When actress mom Diane Polley died, Sarah was just eleven. Despite the fact that the family had watched Diane battle the cancer that eventually killed her, when she died everyone was shocked. Sarah grew up with Michael Polley in Toronto and after a while her memories of her mother became vague and misty.
At 18 Sarah followed her mother’s footsteps into the acting profession and caught a break when audiences responded to her performance in The Sweet Hereafter. Ten short years later she discovered the secret that her mother had kept hidden all Sarah’s life, Michael Polley was not her father.
Stories We Tell is an intimate documentary that took five years to make. Polley searches for her own answers while asking some universal and often uncomfortable questions about betrayal, identity, the loss of trust and the definition of family. The film is a thought inspiring , mix of a documentary that examines how we construct personal narratives and shows Polley struggling with her own shocking news.
Sarah has related how the discovery of her biological father made her physically ill. She was bedridden for two week and had a fever. Sarah said, “My body went into shock and sickness, and every time I’ve gone to Montreal since then, I get really sick,” she said. “I think it’s a lot to absorb and kinda difficult.”

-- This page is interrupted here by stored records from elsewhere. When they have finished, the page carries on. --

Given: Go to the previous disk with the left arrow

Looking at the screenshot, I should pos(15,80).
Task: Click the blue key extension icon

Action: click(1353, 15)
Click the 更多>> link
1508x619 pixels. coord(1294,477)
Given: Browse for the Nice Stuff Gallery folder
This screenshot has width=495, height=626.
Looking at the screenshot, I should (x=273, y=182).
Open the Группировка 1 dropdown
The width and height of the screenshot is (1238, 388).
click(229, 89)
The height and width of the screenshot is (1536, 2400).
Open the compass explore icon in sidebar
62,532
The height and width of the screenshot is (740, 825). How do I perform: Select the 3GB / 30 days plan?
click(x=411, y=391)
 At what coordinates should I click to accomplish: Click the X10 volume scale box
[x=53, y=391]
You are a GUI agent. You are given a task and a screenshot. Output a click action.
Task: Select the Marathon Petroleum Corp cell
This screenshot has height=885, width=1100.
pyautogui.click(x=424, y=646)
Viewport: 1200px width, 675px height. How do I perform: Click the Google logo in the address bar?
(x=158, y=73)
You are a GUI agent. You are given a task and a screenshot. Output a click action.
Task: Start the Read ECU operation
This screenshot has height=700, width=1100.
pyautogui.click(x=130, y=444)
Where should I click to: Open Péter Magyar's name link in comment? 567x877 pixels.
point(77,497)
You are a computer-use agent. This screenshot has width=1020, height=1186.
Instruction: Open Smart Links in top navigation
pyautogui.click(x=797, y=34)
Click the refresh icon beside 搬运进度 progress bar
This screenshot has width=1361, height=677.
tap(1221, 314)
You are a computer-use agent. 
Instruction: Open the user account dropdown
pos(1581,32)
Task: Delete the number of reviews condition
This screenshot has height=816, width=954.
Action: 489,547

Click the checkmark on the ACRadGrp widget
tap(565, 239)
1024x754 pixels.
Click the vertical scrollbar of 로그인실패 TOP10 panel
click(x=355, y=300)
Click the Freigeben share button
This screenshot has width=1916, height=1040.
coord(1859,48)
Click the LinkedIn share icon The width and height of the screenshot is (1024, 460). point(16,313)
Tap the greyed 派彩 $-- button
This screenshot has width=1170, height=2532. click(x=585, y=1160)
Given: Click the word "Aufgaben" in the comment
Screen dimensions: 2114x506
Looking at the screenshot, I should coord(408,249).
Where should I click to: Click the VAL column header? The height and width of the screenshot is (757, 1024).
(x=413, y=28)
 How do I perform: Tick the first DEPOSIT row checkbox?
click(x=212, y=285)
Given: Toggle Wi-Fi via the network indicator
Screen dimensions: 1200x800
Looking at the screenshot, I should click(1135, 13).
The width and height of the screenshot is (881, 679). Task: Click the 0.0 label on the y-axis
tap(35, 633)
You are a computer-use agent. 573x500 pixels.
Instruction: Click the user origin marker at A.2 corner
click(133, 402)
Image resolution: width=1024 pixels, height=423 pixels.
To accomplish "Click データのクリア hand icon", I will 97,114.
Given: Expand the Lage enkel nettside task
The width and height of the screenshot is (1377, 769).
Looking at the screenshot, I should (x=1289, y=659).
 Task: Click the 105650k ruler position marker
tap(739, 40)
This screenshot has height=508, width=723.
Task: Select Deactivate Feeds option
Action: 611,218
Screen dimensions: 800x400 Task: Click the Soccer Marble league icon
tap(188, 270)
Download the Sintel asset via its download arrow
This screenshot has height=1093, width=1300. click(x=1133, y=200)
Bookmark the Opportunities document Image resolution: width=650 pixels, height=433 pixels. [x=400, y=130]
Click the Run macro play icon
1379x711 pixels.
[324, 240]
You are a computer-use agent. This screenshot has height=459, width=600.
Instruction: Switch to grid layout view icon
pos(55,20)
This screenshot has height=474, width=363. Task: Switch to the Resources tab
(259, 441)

34 year old Sarah tells of how the news started many family conversations at the dinner table and she noted how everyone’s story was different with each family member highlighting a different aspect of the tale. The news sent ripples through the entire family and among other things prompted Michael Polley to start writing again after along hiatus and her biological father to start writing.
Before she had the idea of the film, Polley said, “I wasn’t interested in exposing myself. What got me interested was my father’s unusual and unexpected response to the news and my biological father was also writing about it. There were all these weird discrepancies in the stories, and we were also all so invested in telling it. It was really interesting to have a big drama in your own life, and have this need to make it into narrative.”
Sarah then spent five years delving deeply into her family history. She used existing footage from home Super 8 movies and old photographs with confessional interviews from her brothers and sisters. She also talked to Michael Polley and her biological father, along with other family and friends affected by the news. She exposes the filmmaking process by filming set-up shots and voice-over sessions while hiding other details; in particular her personal response to the shocking revelation.
Critics have responded favourably to Stories We Tell and have sited it as an important move forward in Polley’s evolution as a filmmaker. Last year’s Telluride and Toronto film festivals elicited rave reviews for the documentary and Indiewire called it the finest of Polley’s filmmaking skills and New York Magazine referred to Polley as a gifted actress and possibly more gifted writer-director.
Stories We Tell opened in US theatres on 10 May 2013 and is rated PG13.